### Work to complete:
Pull every line containing "computer" from the data.

----------

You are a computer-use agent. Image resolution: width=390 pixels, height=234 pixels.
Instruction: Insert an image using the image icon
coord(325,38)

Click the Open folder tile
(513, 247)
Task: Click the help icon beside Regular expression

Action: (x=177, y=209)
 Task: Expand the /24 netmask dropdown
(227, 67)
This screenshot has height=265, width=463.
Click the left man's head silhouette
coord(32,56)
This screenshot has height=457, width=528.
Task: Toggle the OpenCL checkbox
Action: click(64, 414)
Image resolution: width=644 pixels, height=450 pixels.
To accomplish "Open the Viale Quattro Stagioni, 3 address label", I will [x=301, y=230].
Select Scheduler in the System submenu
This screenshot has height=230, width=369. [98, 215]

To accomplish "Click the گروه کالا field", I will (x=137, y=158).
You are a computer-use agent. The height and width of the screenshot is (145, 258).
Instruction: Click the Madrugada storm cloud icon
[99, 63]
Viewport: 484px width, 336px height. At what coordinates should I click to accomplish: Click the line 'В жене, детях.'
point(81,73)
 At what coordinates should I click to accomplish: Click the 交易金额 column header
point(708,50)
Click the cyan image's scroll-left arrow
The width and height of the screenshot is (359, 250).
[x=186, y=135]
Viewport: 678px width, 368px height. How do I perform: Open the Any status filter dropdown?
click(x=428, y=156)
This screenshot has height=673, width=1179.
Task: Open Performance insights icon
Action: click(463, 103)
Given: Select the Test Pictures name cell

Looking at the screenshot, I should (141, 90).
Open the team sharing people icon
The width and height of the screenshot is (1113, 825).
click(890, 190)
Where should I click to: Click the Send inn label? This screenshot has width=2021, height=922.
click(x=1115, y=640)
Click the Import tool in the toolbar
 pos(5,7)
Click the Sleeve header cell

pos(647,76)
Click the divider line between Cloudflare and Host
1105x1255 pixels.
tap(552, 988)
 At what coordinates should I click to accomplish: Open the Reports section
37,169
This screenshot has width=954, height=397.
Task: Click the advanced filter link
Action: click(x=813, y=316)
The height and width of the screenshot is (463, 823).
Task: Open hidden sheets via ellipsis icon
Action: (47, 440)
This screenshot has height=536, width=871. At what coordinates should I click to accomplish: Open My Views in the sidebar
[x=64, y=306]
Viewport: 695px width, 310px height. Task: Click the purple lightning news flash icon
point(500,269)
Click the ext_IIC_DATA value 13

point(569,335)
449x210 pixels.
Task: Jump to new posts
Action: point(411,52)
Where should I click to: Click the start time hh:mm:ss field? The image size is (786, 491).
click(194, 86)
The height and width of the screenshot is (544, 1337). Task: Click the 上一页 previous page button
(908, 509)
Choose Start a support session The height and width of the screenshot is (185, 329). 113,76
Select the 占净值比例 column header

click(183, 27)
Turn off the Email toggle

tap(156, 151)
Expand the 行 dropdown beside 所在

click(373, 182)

----------

### Response area:
You are a computer-use agent. Image resolution: width=390 pixels, height=234 pixels.
You are a computer-use agent. The height and width of the screenshot is (145, 258).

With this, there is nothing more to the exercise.